(Stored data entries)
■ ■ ■ ■ ■

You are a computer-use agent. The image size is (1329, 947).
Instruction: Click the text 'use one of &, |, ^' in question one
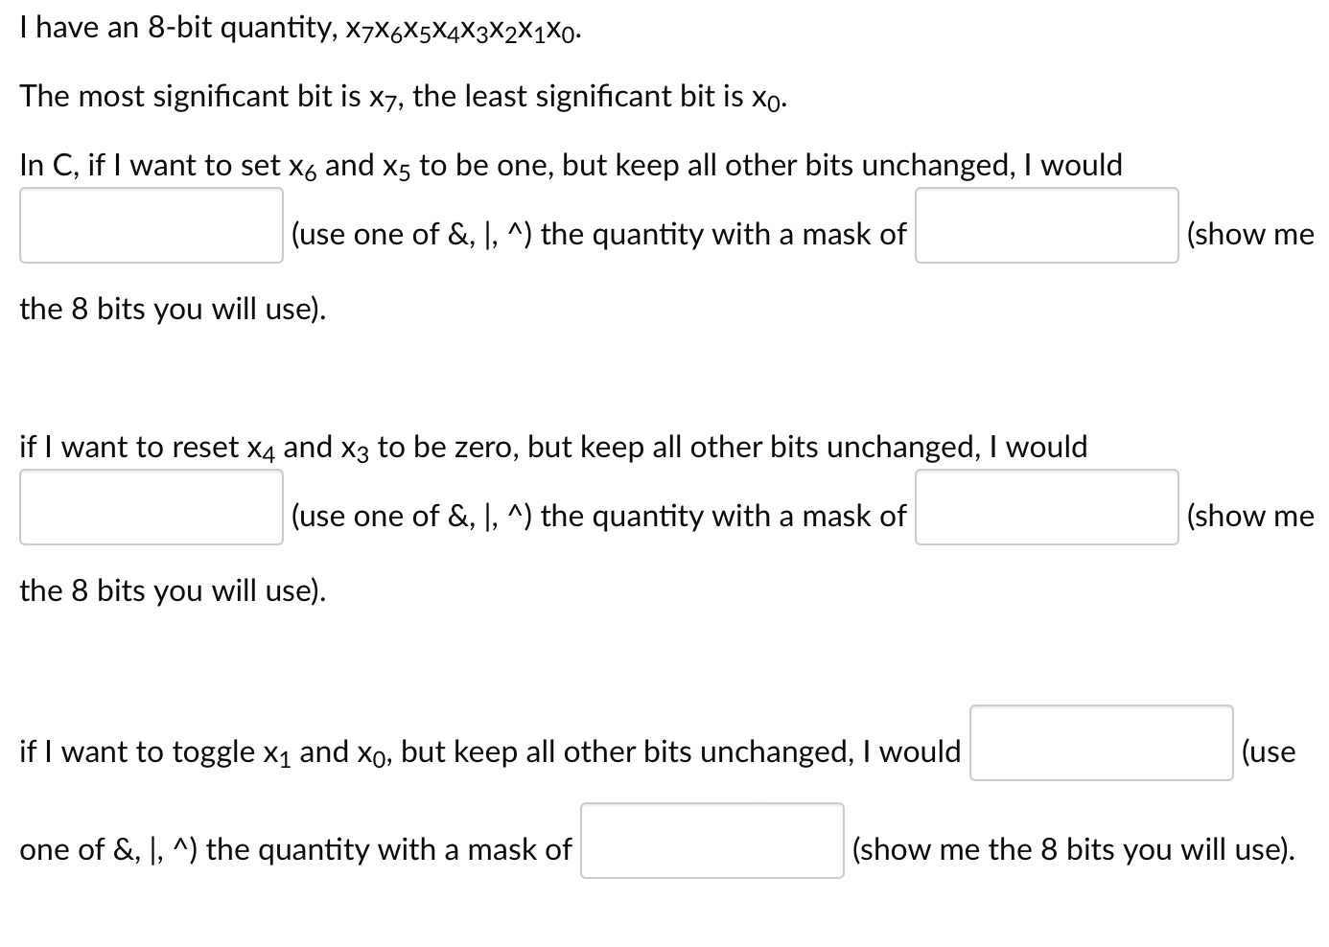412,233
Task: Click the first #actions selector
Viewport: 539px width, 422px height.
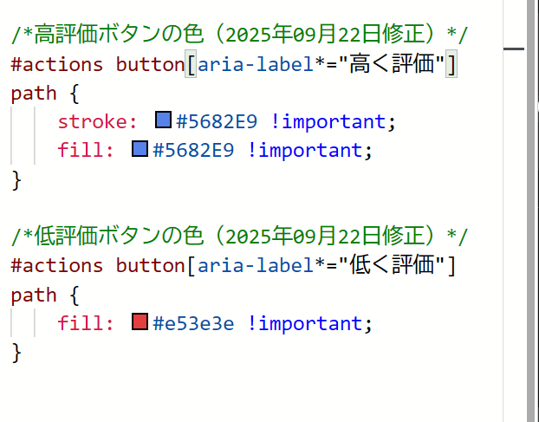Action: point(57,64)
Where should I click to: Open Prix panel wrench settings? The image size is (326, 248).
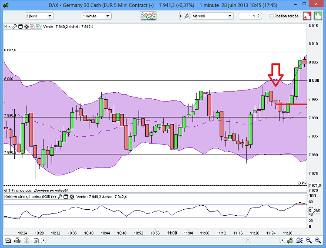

■ ■ ■ ■ ■

▶ **WORK REQUIRED**:
Extract the entries in full, exactly as they are, minus the pictures.

▶ **RESULT FOR THIS TASK**:
You are a computer-use agent. The image size is (1329, 947).
Instruction: Click the text 'use one of &, |, ^' in question one
412,233
Task: Click the first #actions selector
Viewport: 539px width, 422px height.
Action: point(57,64)
Where should I click to: Open Prix panel wrench settings? The image size is (326, 248).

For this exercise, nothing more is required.